Question

How do you prove $\dfrac{\sin x}{\csc x}+\dfrac{\cos x}{\sec x}=\sin x\csc x$?

Answer 1

In this problem we need to prove that the given equation is true. For this we need to show that value of $LHS=$value of $RHS$. So, we will consider both LHS and RHS individually. Now we will use the basic trigonometric formulas that are $\sin x=\dfrac{1}{\csc x}$, $\cos x=\dfrac{1}{\sec x}$. We will substitute those values in the LHS and simplify the equation by using the trigonometric formulas. After all simplifications we will get a value for the LHS. Now we will move to RHS and here also we will use the basic trigonometric formula $\sin x=\dfrac{1}{\csc x}$ and simplify the equation to get the value of RHS. After getting the values of LHS and RHS we will compare them to show that the given equation is true or false.

Complete step-by-step solution:
Given equation, $\dfrac{\sin x}{\csc x}+\dfrac{\cos x}{\sec x}=\sin x\csc x$.
The left-hand side part of the given equation is $\dfrac{\sin x}{\csc x}+\dfrac{\cos x}{\sec x}$ and the right-hand side part of the given equation is $\sin x\csc x$.
Considering the Left-hand side part
$LHS=\dfrac{\sin x}{\csc x}+\dfrac{\cos x}{\sec x}$
We have the basic trigonometric formulas $\sin x=\dfrac{1}{\csc x}$, $\cos x=\dfrac{1}{\sec x}$. Substituting these values in the LHS part, then we will get
$LHS=\sin x\left( \sin x \right)+\cos x\left( \cos x \right)$
We know that $a\times a={{a}^{2}}$, then the LHS is modified as
$LHS={{\sin }^{2}}x+{{\cos }^{2}}x$
We have the trigonometric identity ${{\sin }^{2}}x+{{\cos }^{2}}x=1$, then the value of LHS will be
$\therefore LHS=1$
Now considering the Right-hand side part of the given equation which is
$RHS=\sin x\csc x$
We have a basic trigonometric formula $\sin x=\dfrac{1}{\csc x}$. From this formula the value of RHS will be
$\begin{aligned} & RHS=\dfrac{\csc x}{\csc x} \\\ & \Rightarrow RHS=1 \\\ \end{aligned}$
We have $LHS=RHS=1$. From this we can write $\dfrac{\sin x}{\csc x}+\dfrac{\cos x}{\sec x}=\sin x\csc x$. Hence proved.

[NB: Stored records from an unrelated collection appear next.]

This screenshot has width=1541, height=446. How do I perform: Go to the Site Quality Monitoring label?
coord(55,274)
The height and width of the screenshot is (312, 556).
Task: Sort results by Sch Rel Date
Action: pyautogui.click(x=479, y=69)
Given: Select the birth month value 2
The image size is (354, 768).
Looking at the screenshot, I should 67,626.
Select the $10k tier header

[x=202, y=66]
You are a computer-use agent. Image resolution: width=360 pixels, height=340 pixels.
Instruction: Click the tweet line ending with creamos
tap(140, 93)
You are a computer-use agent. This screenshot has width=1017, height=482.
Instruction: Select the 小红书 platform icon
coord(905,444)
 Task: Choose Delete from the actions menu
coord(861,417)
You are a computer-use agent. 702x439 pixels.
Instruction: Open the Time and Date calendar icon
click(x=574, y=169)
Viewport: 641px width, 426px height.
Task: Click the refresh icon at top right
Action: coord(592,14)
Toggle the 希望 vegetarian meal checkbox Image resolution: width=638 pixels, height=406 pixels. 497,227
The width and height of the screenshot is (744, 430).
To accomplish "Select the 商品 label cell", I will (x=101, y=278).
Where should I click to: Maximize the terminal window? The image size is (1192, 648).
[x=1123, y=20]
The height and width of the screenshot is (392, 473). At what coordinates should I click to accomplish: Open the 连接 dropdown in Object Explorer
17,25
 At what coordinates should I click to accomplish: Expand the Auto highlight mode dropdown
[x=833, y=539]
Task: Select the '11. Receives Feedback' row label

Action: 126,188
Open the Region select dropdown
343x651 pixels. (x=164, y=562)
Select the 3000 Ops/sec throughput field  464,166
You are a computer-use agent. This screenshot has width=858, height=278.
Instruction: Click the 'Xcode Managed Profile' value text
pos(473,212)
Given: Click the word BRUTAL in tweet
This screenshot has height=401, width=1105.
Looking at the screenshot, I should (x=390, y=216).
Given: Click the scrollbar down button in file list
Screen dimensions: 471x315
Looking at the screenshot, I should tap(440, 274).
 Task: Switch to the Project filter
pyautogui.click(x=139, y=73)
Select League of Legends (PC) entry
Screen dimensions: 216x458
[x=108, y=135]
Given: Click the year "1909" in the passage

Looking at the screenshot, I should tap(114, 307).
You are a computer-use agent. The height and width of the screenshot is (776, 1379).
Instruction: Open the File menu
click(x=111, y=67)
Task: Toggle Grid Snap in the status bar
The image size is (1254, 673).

Note: For this problem we have followed a simple method by using the basic trigonometric formula. There are so many methods which differ in simplification only. For example, we can multiply the term $\dfrac{\sin x}{\csc x}$ with $\dfrac{\sin x}{\sin x}$ and the term $\dfrac{\cos x}{\sec x}$ with $\dfrac{\cos x}{\cos x}$. Now we will substitute the formula $\sin x\csc x=1$, $\cos x\sec x=1$ and use the same trigonometric identity ${{\sin }^{2}}x+{{\cos }^{2}}x=1$ to get the value of LHS. For the RHS we will follow the same method.